Pack Christopher C, Livingstone Margaret S, Duffy Kevin R, Born Richard T
Harvard Medical School, Department of Neurobiology, 220 Longwood Avenue, Boston, MA 02115, USA.
Neuron. 2003 Aug 14;39(4):671-80. doi: 10.1016/s0896-6273(03)00439-2.
Our perception of fine visual detail relies on small receptive fields at early stages of visual processing. However, small receptive fields tend to confound the orientation and velocity of moving edges, leading to ambiguous or inaccurate motion measurements (the aperture problem). Thus, it is often assumed that neurons in primary visual cortex (V1) carry only ambiguous motion information. Here we show that a subpopulation of V1 neurons is capable of signaling motion direction in a manner that is independent of contour orientation. Specifically, end-stopped V1 neurons obtain accurate motion measurements by responding only to the endpoints of long contours, a strategy which renders them largely immune to the aperture problem. Furthermore, the time course of end-stopping is similar to the time course of motion integration by MT neurons. These results suggest that cortical neurons might represent object motion by responding selectively to two-dimensional discontinuities in the visual scene.

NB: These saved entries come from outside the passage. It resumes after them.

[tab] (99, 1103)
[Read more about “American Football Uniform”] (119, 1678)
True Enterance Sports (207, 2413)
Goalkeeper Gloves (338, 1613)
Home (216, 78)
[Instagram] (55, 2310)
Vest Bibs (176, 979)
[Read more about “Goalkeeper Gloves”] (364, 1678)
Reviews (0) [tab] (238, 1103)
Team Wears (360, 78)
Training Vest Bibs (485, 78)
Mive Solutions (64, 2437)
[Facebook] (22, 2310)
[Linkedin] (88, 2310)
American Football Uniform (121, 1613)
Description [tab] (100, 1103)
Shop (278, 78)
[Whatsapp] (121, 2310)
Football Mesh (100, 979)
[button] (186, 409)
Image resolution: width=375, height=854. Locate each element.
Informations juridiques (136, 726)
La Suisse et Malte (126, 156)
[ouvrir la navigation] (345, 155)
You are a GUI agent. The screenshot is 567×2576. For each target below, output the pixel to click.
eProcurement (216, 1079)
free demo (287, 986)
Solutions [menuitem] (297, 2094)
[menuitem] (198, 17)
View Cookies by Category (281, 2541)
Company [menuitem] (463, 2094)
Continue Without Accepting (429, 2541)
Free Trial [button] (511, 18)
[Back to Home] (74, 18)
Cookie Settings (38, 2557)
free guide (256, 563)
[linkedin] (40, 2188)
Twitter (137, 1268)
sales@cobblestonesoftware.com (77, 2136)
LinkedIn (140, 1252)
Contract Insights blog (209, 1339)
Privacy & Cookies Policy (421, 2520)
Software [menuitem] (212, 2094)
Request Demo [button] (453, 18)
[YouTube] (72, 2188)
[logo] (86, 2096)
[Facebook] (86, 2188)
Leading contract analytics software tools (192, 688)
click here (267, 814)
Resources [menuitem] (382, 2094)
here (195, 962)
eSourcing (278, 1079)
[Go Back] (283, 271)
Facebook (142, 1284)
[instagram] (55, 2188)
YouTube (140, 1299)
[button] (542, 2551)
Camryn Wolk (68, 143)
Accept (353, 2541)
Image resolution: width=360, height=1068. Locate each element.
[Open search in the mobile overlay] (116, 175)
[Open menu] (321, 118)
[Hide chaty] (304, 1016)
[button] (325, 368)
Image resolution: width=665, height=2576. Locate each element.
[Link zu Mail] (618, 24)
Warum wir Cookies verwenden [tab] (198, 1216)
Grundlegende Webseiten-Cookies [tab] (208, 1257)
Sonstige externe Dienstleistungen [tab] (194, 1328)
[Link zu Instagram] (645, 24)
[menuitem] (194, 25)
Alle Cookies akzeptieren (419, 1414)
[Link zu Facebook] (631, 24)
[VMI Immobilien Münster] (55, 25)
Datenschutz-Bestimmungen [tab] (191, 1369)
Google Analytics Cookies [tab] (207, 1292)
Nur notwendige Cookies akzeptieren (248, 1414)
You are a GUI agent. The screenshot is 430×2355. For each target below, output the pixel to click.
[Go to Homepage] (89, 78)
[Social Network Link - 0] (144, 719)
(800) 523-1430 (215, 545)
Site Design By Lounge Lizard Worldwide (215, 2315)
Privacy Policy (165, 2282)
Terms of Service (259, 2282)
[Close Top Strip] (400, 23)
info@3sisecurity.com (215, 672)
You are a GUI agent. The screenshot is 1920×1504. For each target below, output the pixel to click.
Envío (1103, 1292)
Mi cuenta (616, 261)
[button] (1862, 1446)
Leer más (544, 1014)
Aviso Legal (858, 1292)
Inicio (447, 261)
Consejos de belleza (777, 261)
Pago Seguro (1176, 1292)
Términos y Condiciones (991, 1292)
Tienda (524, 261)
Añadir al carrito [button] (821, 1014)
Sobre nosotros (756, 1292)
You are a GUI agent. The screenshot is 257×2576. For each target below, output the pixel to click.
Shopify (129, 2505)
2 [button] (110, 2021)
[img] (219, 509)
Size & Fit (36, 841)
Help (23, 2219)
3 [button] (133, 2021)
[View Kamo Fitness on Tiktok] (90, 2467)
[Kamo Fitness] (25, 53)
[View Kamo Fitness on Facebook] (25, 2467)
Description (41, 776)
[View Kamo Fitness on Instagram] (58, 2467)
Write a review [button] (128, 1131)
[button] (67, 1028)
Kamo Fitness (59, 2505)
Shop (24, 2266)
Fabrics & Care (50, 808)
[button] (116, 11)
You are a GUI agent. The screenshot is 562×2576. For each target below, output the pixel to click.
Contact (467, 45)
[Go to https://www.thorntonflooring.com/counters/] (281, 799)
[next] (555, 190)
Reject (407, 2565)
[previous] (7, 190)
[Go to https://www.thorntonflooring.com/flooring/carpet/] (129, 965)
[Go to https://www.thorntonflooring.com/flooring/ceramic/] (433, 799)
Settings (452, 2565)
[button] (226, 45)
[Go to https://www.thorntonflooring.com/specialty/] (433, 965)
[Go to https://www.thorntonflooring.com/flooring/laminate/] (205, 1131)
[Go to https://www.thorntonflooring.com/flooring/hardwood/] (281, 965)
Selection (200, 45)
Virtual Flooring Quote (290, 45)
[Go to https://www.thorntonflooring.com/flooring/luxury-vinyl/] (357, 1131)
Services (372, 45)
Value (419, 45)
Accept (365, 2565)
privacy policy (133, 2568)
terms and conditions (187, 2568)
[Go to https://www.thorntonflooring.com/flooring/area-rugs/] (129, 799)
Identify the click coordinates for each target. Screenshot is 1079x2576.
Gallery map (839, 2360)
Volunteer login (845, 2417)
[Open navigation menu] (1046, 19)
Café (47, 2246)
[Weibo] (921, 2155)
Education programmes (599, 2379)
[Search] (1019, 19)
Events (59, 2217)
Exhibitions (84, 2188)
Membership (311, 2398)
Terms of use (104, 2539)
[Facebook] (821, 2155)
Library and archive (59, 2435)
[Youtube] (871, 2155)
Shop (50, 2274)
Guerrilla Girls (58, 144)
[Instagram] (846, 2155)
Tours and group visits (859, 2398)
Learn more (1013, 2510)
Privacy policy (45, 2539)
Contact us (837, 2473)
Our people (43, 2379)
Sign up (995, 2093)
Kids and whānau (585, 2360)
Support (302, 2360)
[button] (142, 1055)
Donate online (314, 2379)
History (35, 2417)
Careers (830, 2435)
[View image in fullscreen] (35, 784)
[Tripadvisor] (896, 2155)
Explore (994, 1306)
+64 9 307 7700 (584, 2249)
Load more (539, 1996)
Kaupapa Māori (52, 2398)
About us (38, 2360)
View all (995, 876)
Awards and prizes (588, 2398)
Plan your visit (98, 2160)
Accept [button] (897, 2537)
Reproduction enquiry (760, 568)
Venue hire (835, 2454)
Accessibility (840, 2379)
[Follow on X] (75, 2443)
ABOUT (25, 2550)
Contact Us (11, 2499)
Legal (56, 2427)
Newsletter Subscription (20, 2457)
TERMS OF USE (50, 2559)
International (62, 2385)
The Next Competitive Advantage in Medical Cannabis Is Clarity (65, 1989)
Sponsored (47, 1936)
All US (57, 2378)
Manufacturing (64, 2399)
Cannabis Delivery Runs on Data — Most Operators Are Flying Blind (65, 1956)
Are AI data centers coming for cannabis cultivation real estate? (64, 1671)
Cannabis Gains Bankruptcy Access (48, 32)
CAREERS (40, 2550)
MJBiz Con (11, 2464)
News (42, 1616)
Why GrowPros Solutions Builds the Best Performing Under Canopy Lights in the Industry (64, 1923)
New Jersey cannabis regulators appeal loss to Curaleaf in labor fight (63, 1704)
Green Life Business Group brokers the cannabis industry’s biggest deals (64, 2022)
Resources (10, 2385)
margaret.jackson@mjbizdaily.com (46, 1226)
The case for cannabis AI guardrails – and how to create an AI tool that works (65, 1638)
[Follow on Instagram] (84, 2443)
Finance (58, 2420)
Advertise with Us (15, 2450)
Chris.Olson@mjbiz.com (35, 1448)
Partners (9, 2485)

我们对精细视觉细节的感知依赖于视觉处理早期阶段的小感受野。然而,小感受野往往会混淆移动边缘的方向和速度,导致运动测量结果模糊或不准确(孔径问题)。因此,人们通常认为初级视觉皮层(V1)中的神经元仅携带模糊的运动信息。在此我们表明,V1神经元的一个亚群能够以独立于轮廓方向的方式传递运动方向信号。具体而言,终端抑制的V1神经元仅对长轮廓的端点做出反应,从而获得准确的运动测量结果,这一策略使它们在很大程度上不受孔径问题的影响。此外,终端抑制的时间进程与MT神经元进行运动整合的时间进程相似。这些结果表明,皮层神经元可能通过选择性地对视觉场景中的二维不连续性做出反应来表征物体运动。